Almost all timing in SDL_mixer is in sample frames. Stereo PCM audio data in Sint16 format takes 4 bytes per sample frame (2 bytes per sample times 2 channels), for example. This allows everything in SDL_mixer to run at sample-perfect accuracy, and it lets it run without concern for wall clock time--you can produce audio faster than real-time, if desired. The problem, though, is different pieces of audio at different sample rates will produce a different number of sample frames for the same length of time. To deal with this, conversion routines are offered: MIX_TrackMSToFrames(), MIX_TrackFramesToMS(), etc. Functions that operate on multiple tracks at once will deal with time in milliseconds, so it can do these conversions internally; be sure to read the documentation for these small quirks!

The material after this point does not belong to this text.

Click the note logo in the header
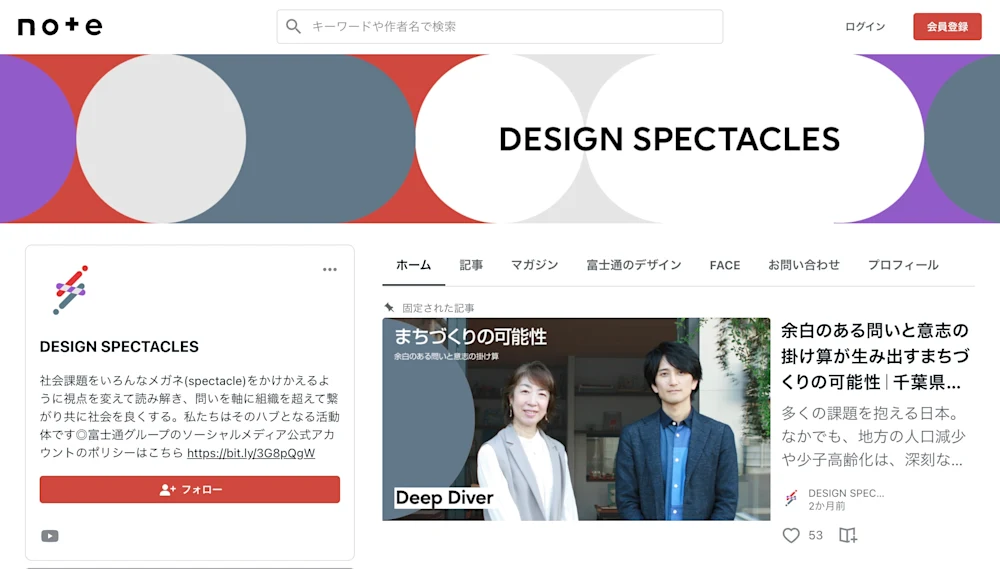The width and height of the screenshot is (1000, 569). pyautogui.click(x=60, y=26)
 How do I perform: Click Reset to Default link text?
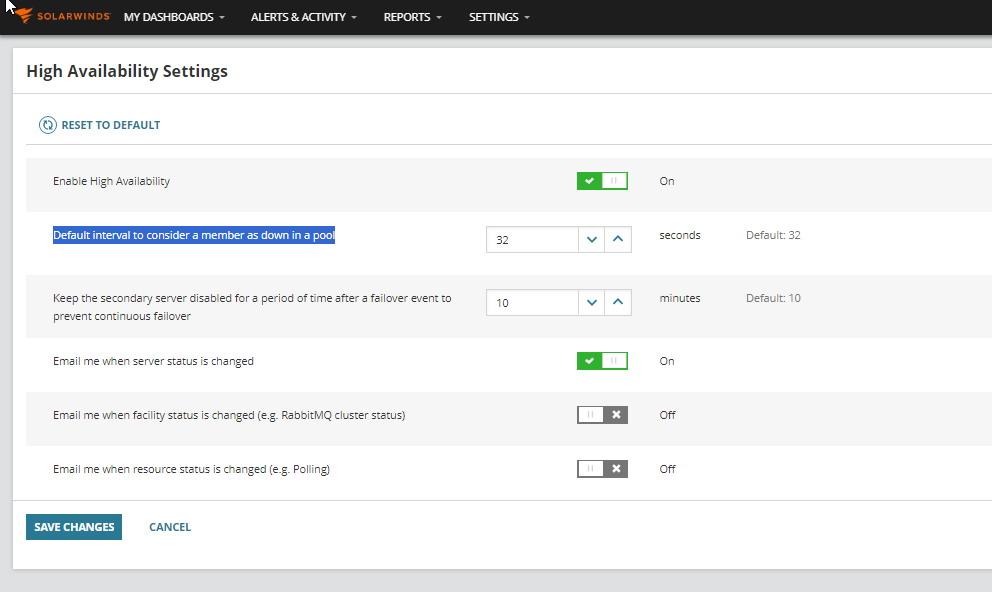click(111, 125)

SDL_mixer offers basic positional audio: a simple 3D positioning API through MIX_SetTrack3DPosition() and MIX_SetTrackStereo(). The former will do simple distance attenuation and spatialization--on a stereo setup, you will hear sounds move from left to right--and on a surround-sound configuration, individual tracks can move around the user. The latter, MIX_SetTrackStereo(), will force a sound to the Front Left and Front Right speakers and let the app pan it left and right as desired. Either effect can be useful for different situations. SDL_mixer is not meant to be a full 3D audio engine, but rather Good Enough for many purposes; if something more powerful in terms of 3D audio is needed, consider a proper 3D library like OpenAL.